What a wonderful post! I also often think about lines. For me, they usually have a visual feature - the horizon line; lines on the t-shirt of a person who is passing by a stripy fence.

Sharon Longworth said...

Robbie - that's a lovely thing to say - thank you.

HappyFrogandI - I always feel the exact opposite of clever when I'm writing!

Thanks Kane - the whole time and space thing is enough to make me lose hours wondering! And yes - I know I'm lucky :)

Jim - I think the challenge and attraction of spirograph for me was always at least partly about trying to feel less clumsy. Thanks for suggesting 'walk the line' - I've got Johnny Cash in my head now...

Sharon Longworth said...

Pat - I can't bear the thought of dangling on the end of a line, reliant on it to stop me falling down a mountainside - have you ever seen the film 'Touching the Void' (or read the book?)

Dicky I never mastered the art of keeping the paper still! I'm really glad you liked this - thank you.

Blissed out Grandma - thank you so much,

Philip - thank you lovely bloke.
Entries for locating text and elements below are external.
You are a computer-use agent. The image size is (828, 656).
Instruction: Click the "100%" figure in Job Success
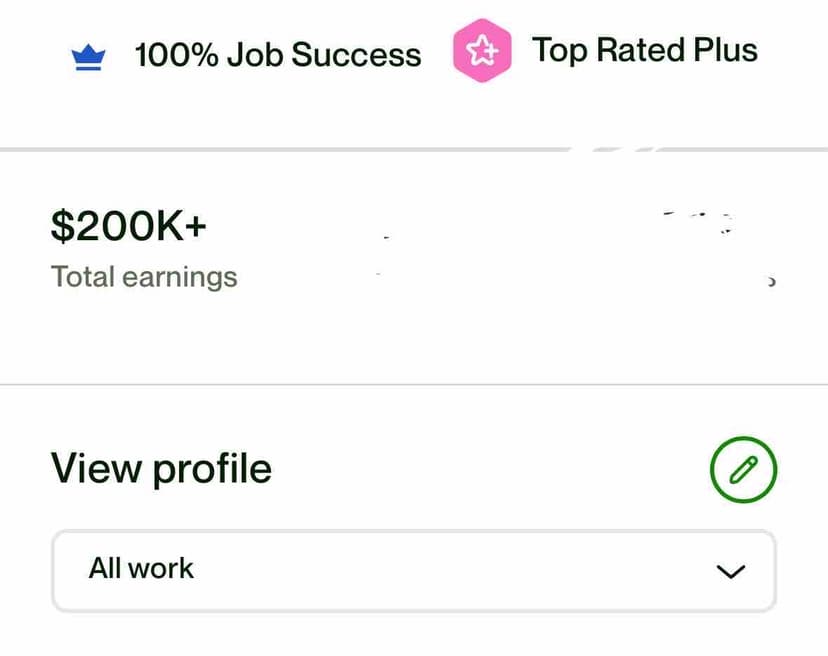[177, 55]
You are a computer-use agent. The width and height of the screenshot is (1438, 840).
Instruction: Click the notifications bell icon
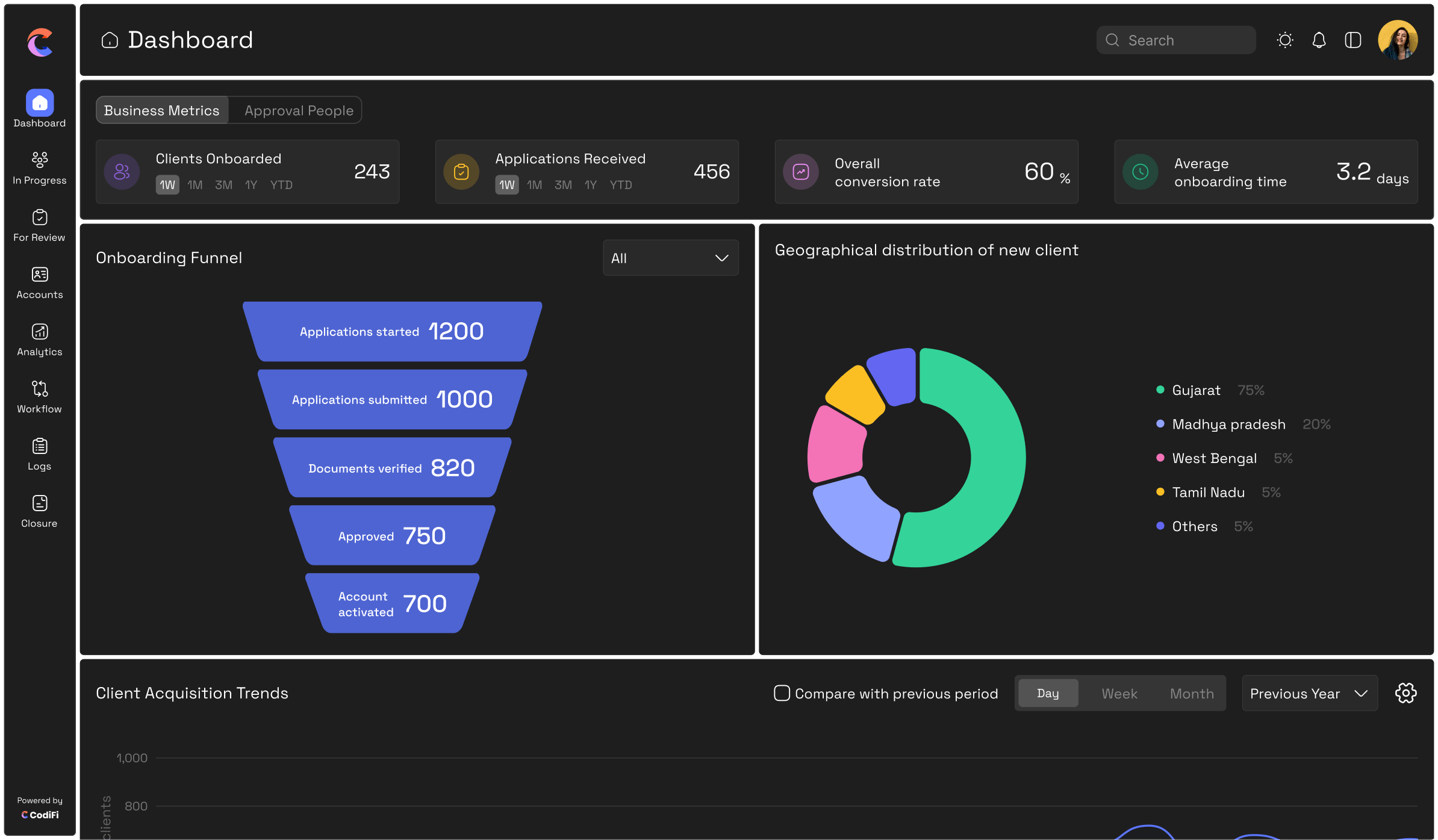click(1319, 40)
I hope one day soon you manage to talk some sense into Mr DG on the subject of love.

Sharon Longworth said...

Linda - thank you!

Bamaloo - too kind, but lovely of you to say so.

DPR - I know, it's bonkers how much I disliked it at the beginning and now I do the same to him all the time. Funnily enough, he appears to have stopped writing about me completely now - not sure what that means...!

Hillary - thank you for your comment and your ongoing support - much appreciated.

Jennifer - that's dead nice - thank you. On a totally unrelated note - your profile picture against your comment is really lovely.

Olga - that's a cracking image of criss-crossing lines!